### GOAL OF THE EXERCISE
From the material below, retype exactly the lines that begin at the line with "Where should I" and end after the line with "Open the Firefox hamburger application menu"; pictures stay out of the copy.

──────── GIVEN DATA ────────

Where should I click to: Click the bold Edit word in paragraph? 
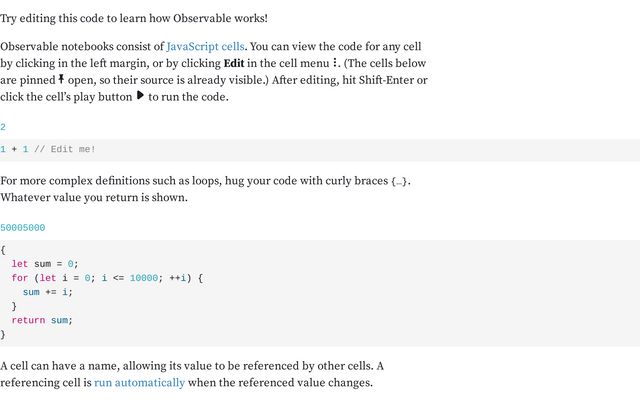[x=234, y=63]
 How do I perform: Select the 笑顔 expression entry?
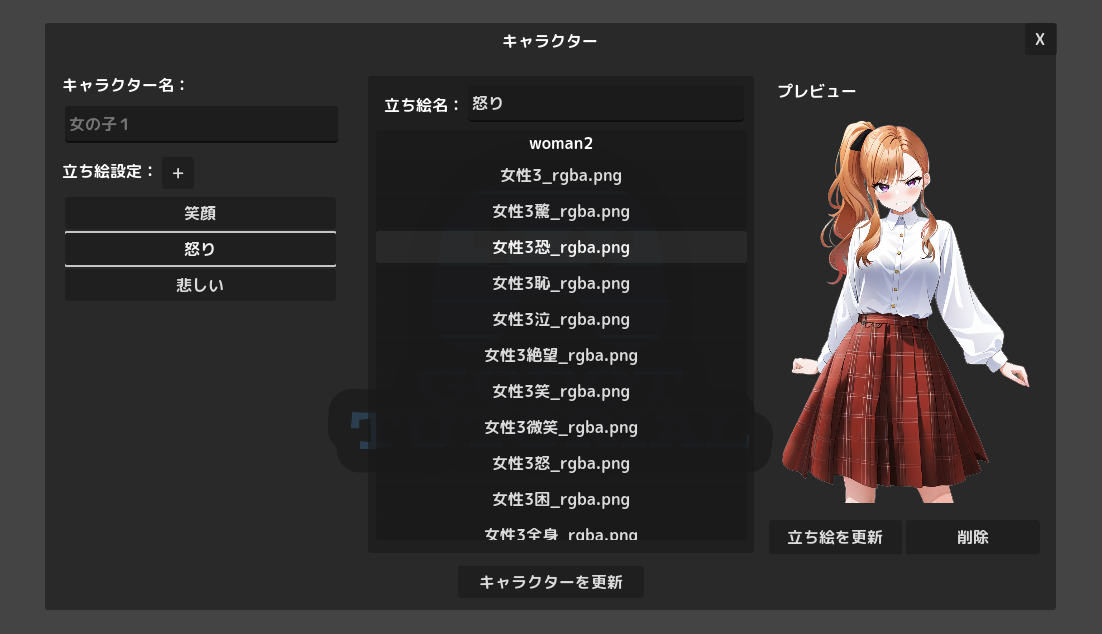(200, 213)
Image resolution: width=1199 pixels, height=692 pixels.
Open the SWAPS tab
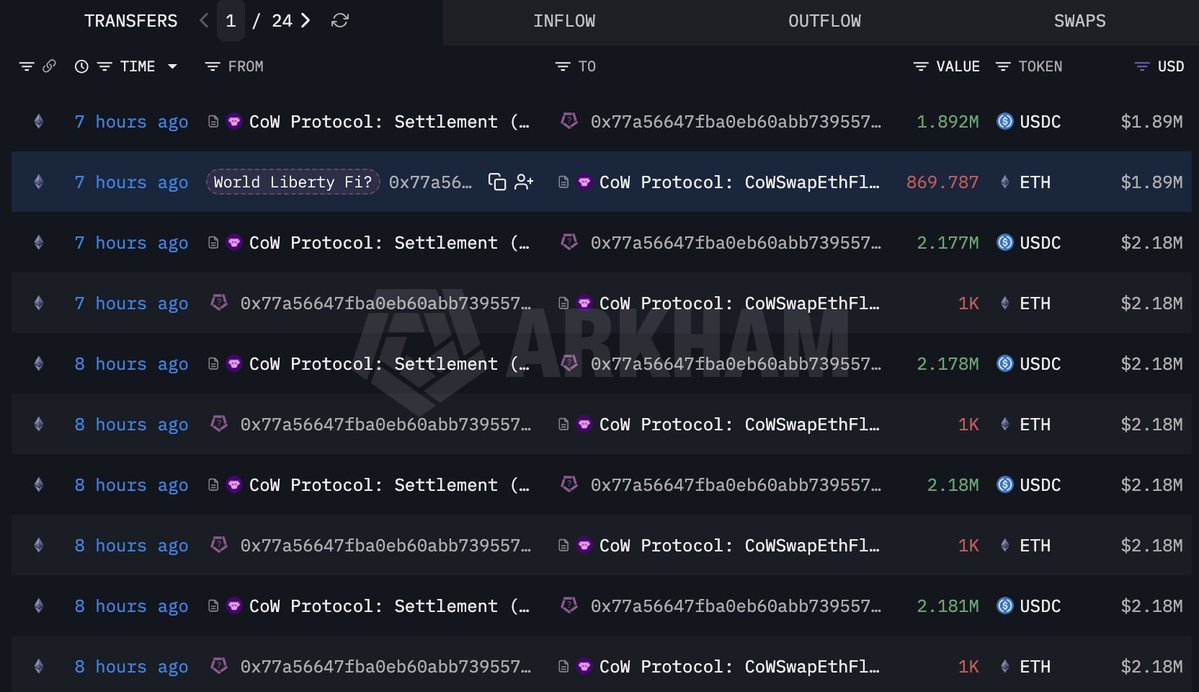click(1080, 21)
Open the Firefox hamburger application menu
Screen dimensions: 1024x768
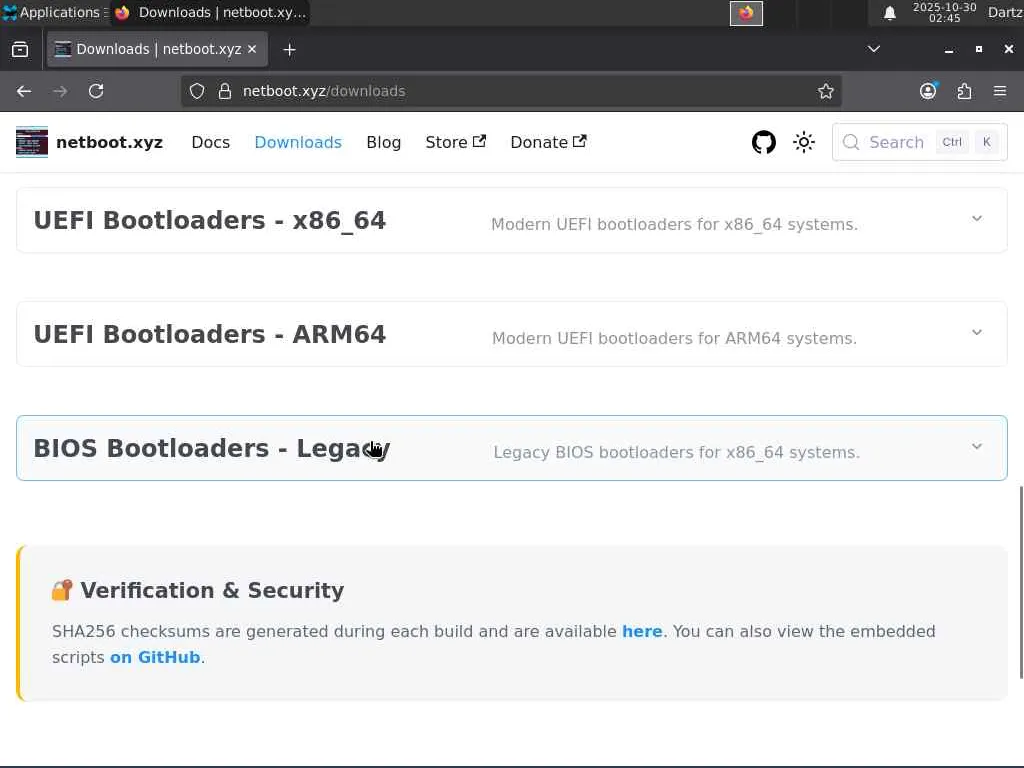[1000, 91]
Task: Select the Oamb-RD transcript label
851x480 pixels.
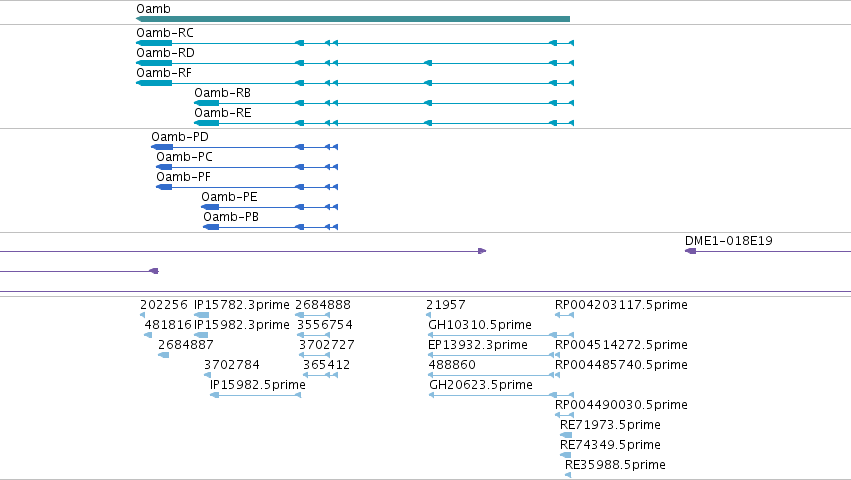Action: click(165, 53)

────────
──────── GIVEN DATA ────────

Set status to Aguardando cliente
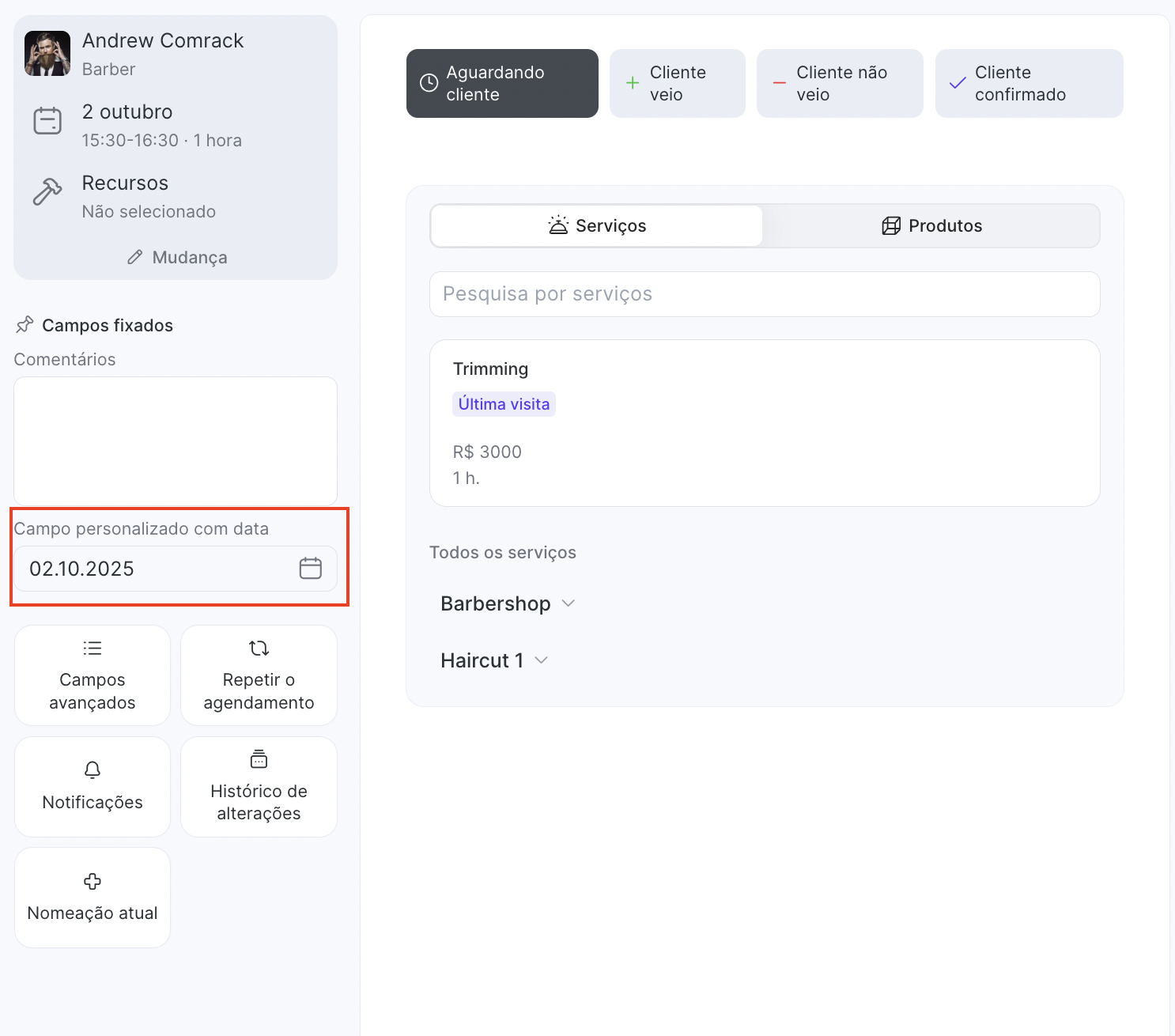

────────

### SOLUTION TO THIS TASK
Where should I click to: Click the bold Edit word in paragraph? 
[x=234, y=63]
 How do I perform: Select the 笑顔 expression entry?
(200, 213)
Image resolution: width=1199 pixels, height=692 pixels.
Open the SWAPS tab
click(1080, 21)
Open the Firefox hamburger application menu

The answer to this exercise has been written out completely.